OK, so we’ve established I’m not the most observant guy but I had totally missed the “sponser” button on the community page (only the top 3 rows appear and I’m apparently too lazy to scroll). I’m signed up now as well… @xen2 - you might consider placing that in a more prominent position. e.g. take a lok at the godot website where the sponser button jumps out visually on the main page.
Thanks for your generous contribution!
Good point, I will make it more visible.
Hi. You’re right. I think at this point it’s better to focus on making the engine as stable as possible and improving the documentation. Lack of a good documentation, bugs and crashes will be very frustrating for new comers. When many people start using Xenko for their games there will be a lot of contributors and developers working on the engine and that’ll be the time the engine can confidently be extended.
Another important thing is all the new commits must be checked by developers with a good inside out knowledge of the Xenko’s architecture and coding conventions. As you know keeping the source code and the architecture clean is the hardest part of the open source projects.
Now Xenko has two advantages over other engines. It’s under MIT license and almost everything is written in C#. This is even appealing to some fairly big companies. One thing that was clear at GDC this year, it’s not solo developers or small teams who are truly interested in open source engines, but companies. Because for solo developers or teams it’s not a big deal to pay royalties when they can get a triple A engine supported by a big company, but a little bit struggle for companies. And proprietary license makes them less confident. I hope Xenko will draw their attention.

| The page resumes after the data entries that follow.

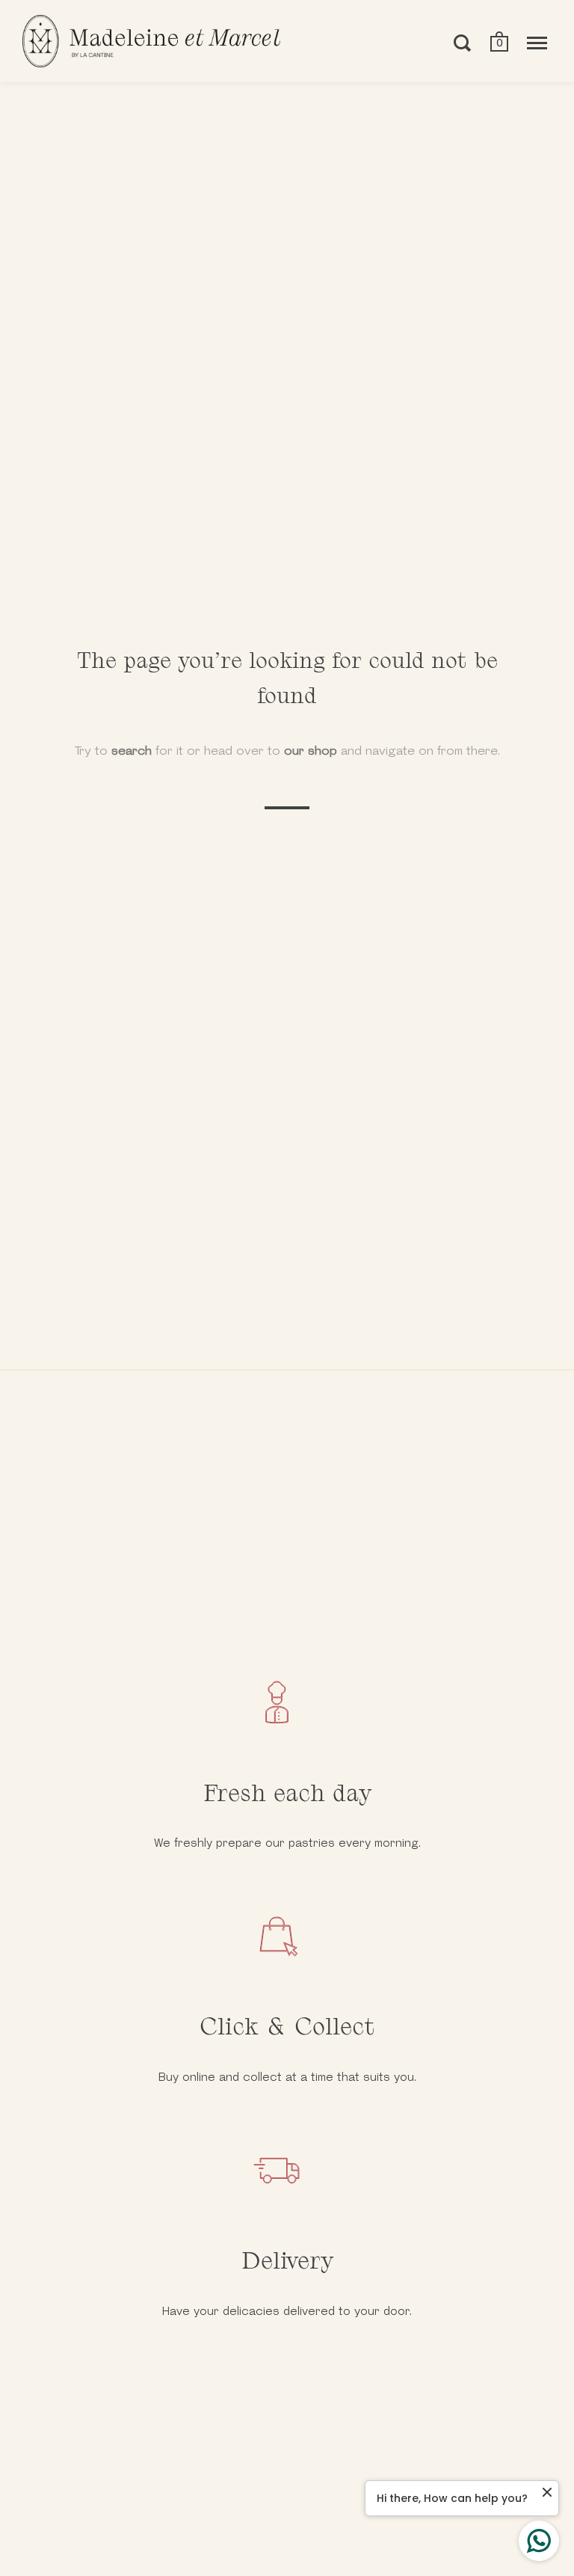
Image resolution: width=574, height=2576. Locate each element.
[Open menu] (537, 42)
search (131, 751)
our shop (310, 751)
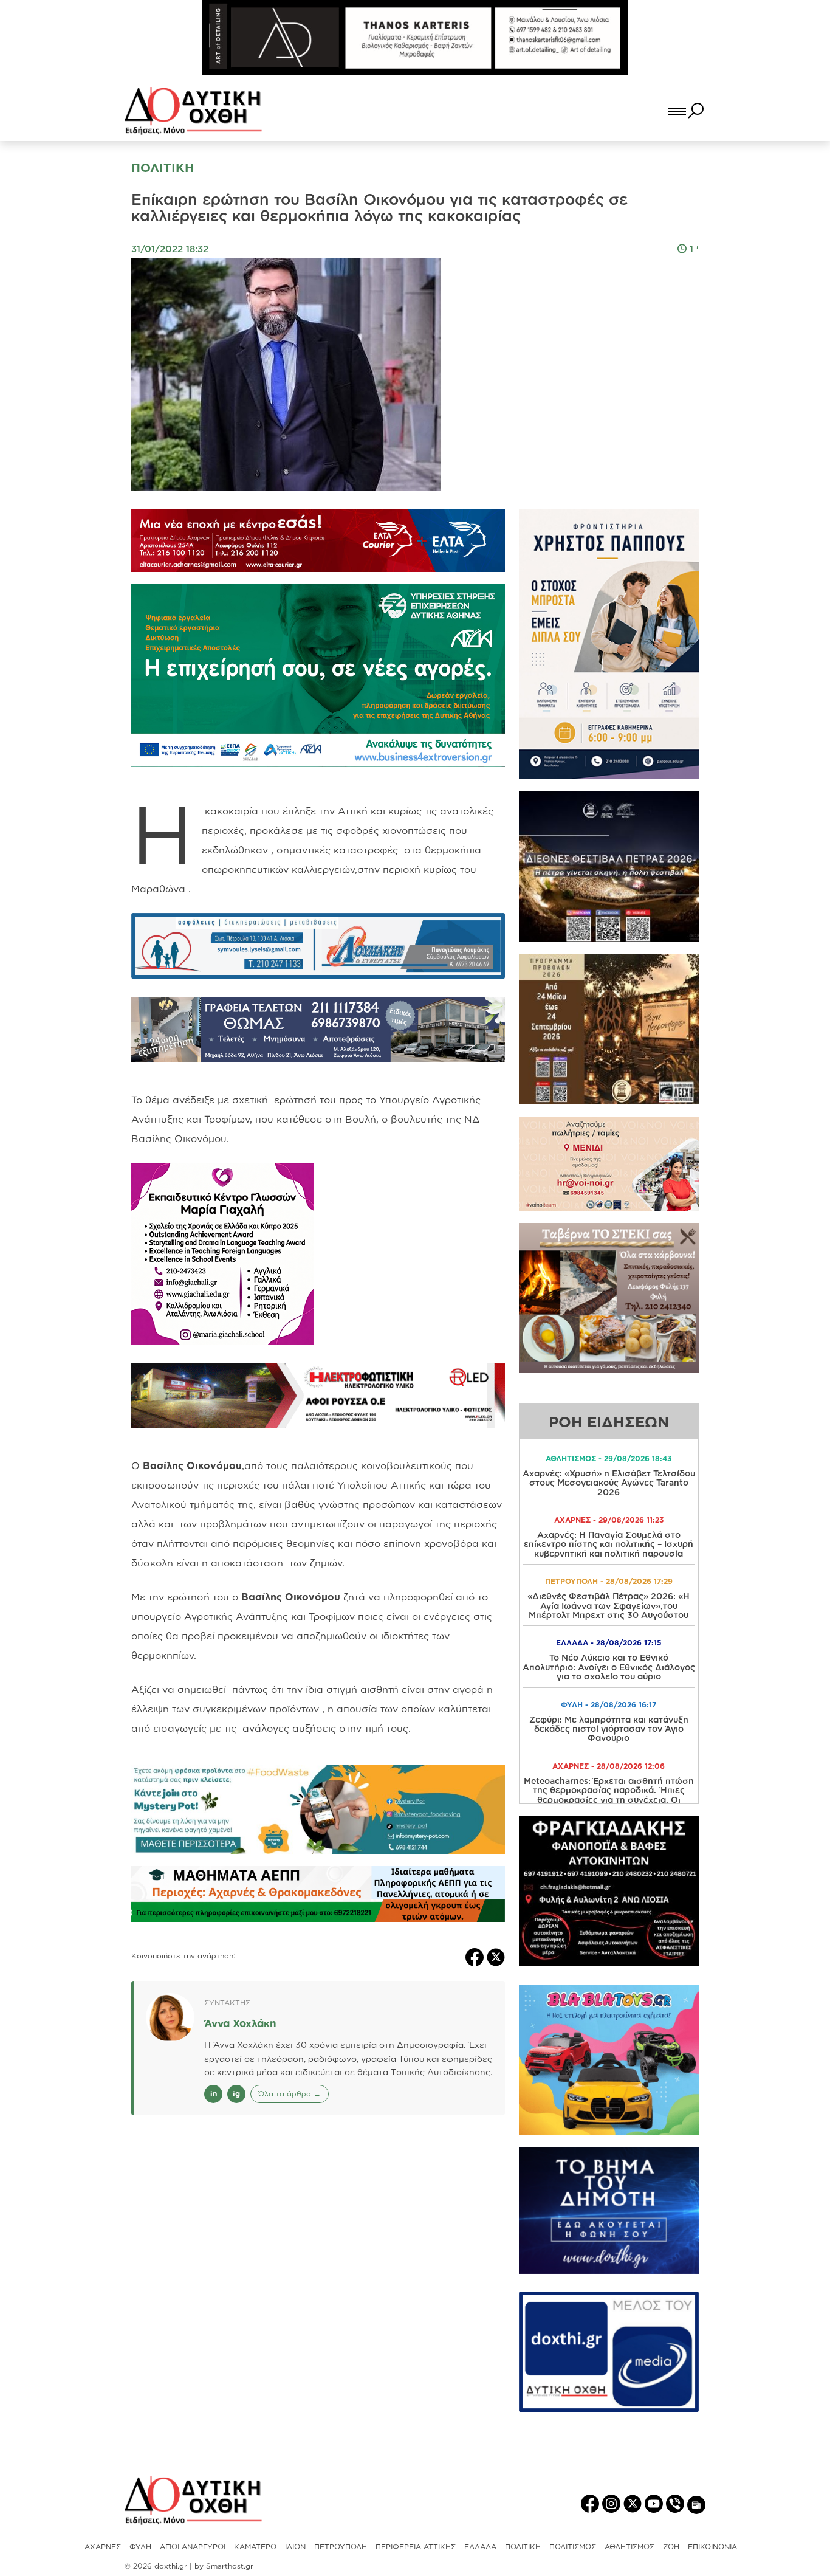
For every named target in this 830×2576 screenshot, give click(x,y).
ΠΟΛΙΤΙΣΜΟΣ (572, 2546)
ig (236, 2094)
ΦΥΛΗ (140, 2546)
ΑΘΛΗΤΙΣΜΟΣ (629, 2546)
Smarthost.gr (229, 2566)
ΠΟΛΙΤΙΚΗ (523, 2546)
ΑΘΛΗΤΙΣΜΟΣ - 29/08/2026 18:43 (608, 1458)
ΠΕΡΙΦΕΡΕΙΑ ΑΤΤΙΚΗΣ (416, 2546)
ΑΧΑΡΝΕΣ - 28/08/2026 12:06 (608, 1766)
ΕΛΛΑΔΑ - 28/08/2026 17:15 (609, 1643)
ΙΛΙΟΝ (295, 2546)
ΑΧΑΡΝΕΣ (102, 2546)
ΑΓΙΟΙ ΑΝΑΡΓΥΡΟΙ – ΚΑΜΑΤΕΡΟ (218, 2546)
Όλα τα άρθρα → (289, 2094)
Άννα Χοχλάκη (240, 2023)
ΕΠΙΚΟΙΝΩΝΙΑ (712, 2546)
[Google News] (696, 2504)
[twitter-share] (496, 1956)
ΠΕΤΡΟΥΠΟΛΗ (340, 2546)
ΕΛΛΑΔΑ (480, 2546)
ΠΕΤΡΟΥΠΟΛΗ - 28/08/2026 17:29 (609, 1581)
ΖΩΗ (671, 2546)
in (213, 2094)
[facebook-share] (476, 1956)
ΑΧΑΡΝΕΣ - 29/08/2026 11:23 (609, 1520)
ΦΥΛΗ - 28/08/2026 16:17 (608, 1705)
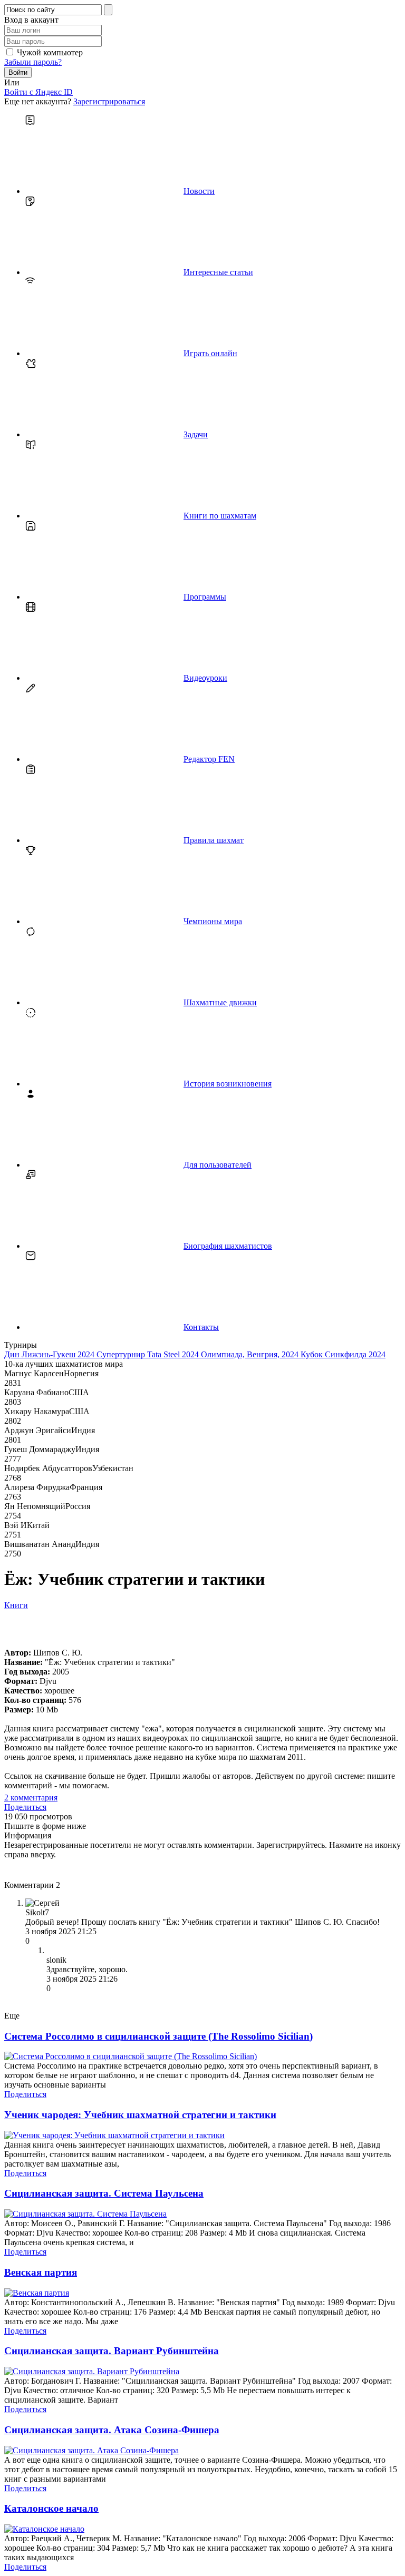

There is some additional material (i.e. some old technical page from confluence, etc…). Not sure how much of it is still relevant today. I will try to sort it out and put it somewhere.
I’m so excited about Xenko going open source!
Have you considered donations per feature ? eg, a sort of fast track system. eg each feature could have set figure set to it, and when the target is reached it would be moved to top of list.
Not sure how this would work fully in practice with how current development is done or with it being opensouce project.
But, it would allow developers who are using the engine to direct their funding to the areas of the project that they need most for the release of their games.
Also, it could also allow you to subcontract old members of the xenko team for sections of the engine with funding donated for the features.